Chares berichtet des Weiteren, dass diese Geschichte bei den „Barbaren“ (Nicht-Griechen) in Asien sehr bekannt sei, in Palästen, Tempeln und Privathäusern seien sogar Gemälde davon zu sehen. Es fällt auf, dass Chares Figuren der griechischen Mythologie in die Geschichte eingebaut hat, wenngleich die ursprüngliche mündliche Erzählung offenbar einen persischen Ursprung hat.
Die Erzählung weist starke Ähnlichkeiten zu Schilderungen im Epos Schāhnāme des Firdausi auf: Dort wird eine gewisse Katayun erwähnt, die Tochter des Herrschers von Rûm (Rom), die sich im Traum in den im Exil lebenden iranischen König Gostasp verliebt. Sie begegnen sich bei einem Fest, wo Katayun einen Ehemann erwählen soll, und kommen schließlich zusammen. Als Gostasp in seine Heimat zurückkehrt, wozu ihn sein Bruder Zariadres/Zarer überredete, begleitet ihn Katayun.
Gostasp (Goschtasp) ist eine halbmythische Gestalt der iranischen Geschichte, wo er als Kayanidenkönig Vištāspa erscheint, der ein Förderer des Zarathustra gewesen sein soll. Dieser Vištāspa hatte einen Bruder namens Zairiwairi, der wohl der historische Kern der Romanfigur Zariadres ist.

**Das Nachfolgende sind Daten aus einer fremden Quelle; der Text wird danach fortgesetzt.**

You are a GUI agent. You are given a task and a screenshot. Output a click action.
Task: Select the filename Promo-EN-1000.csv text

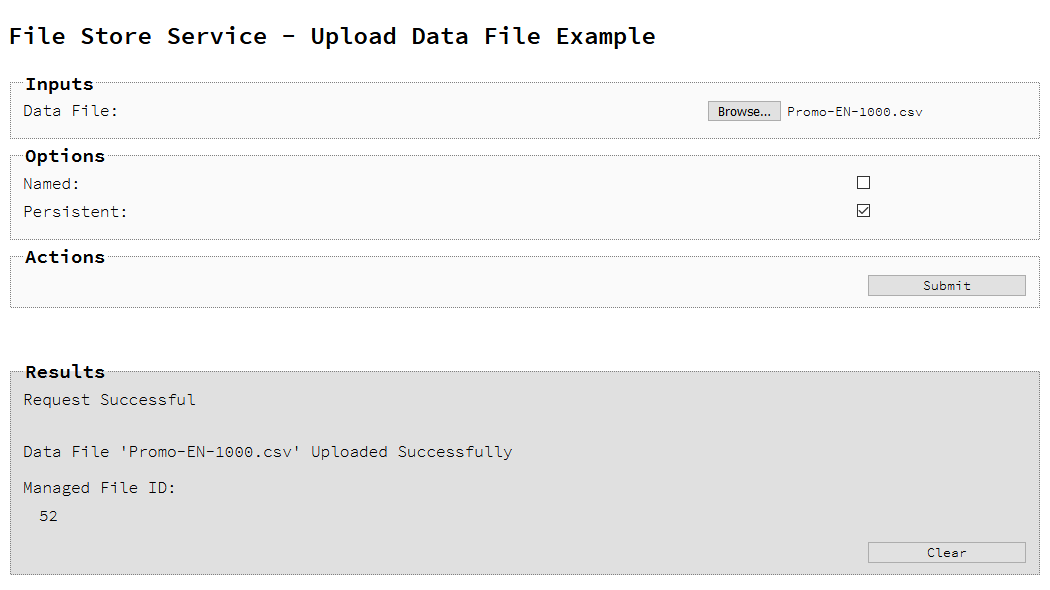pos(854,111)
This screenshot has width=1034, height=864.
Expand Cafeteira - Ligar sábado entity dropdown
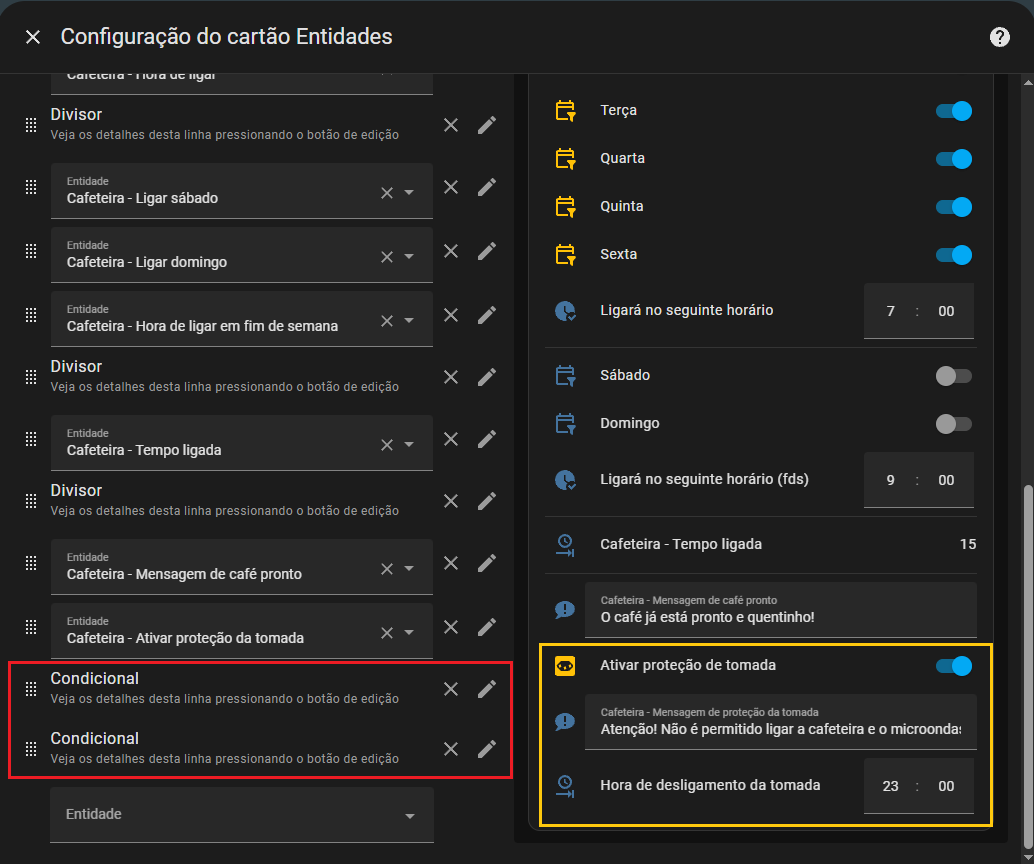point(409,193)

Die Erzählung, die Chares in schriftlicher Form festgehalten hat und die auch in der späteren iranischen Sage weiterlebt, geht offenbar auf ältere Erzählungen zurück, die in der Folgezeit wohl in mehreren Versionen kursierten. Es handelte sich ursprünglich vielleicht um eine Erzählung aus medischer Zeit. Die von Chares geschilderten Malereien könnten auf eine ursprünglich mythische Erzählung mit sakralen Elementen hinweisen, etwa hinsichtlich des Kults eines Liebesgottes. Die romantische Heldengeschichte scheint dann bis in die spätantike Sassanidenzeit (wenngleich in anderer Form) überliefert worden zu sein, bis sie schließlich noch später von Firdausi in seinem Epos verarbeitet wurde.
Literatur
- Mary Boyce: Zariadres and Zarer. In: Bulletin of the School of Oriental and African Studies. Band 17, 1955, S. 463–477.
Anmerkungen
- ↑ Athenaios, Deipnosophistai 13,35 = Die Fragmente der griechischen Historiker, Nr. 125 (Chares von Mytilene), Fragment 5.

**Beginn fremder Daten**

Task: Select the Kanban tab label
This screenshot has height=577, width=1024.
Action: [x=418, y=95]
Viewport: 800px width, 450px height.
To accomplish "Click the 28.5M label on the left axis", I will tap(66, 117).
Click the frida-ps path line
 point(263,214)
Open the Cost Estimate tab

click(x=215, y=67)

- ↑ Zu Details siehe Mary Boyce: Zariadres and Zarer. In: Bulletin of the School of Oriental and African Studies. Band 17, 1955, S. 463ff.
- ↑ Artikel Katayun in der Encyclopædia Iranica.

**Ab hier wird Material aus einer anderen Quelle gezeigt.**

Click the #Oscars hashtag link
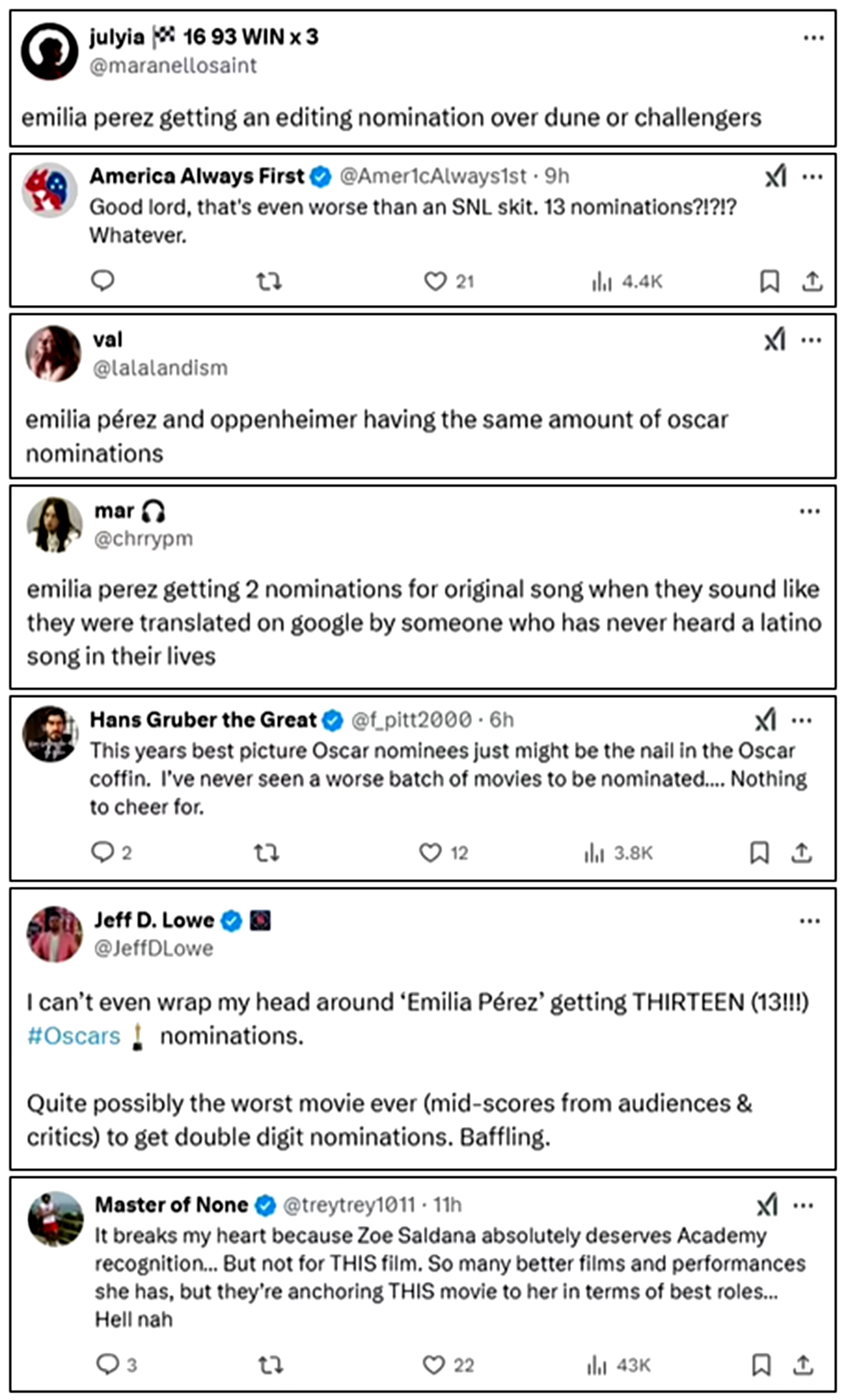This screenshot has width=846, height=1400. [x=74, y=1036]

- ↑ Vgl. auch Artikel Gostasp in der Encyclopædia Iranica.
- ↑ Vgl. Mary Boyce: Zariadres and Zarer. In: Bulletin of the School of Oriental and African Studies. Band 17, 1955, S. 465ff.
- ↑ Mary Boyce: Zariadres and Zarer. In: Bulletin of the School of Oriental and African Studies. Band 17, 1955, S. 470f.
- ↑ Mary Boyce: Zariadres and Zarer. In: Bulletin of the School of Oriental and African Studies. Band 17, 1955, S. 471ff.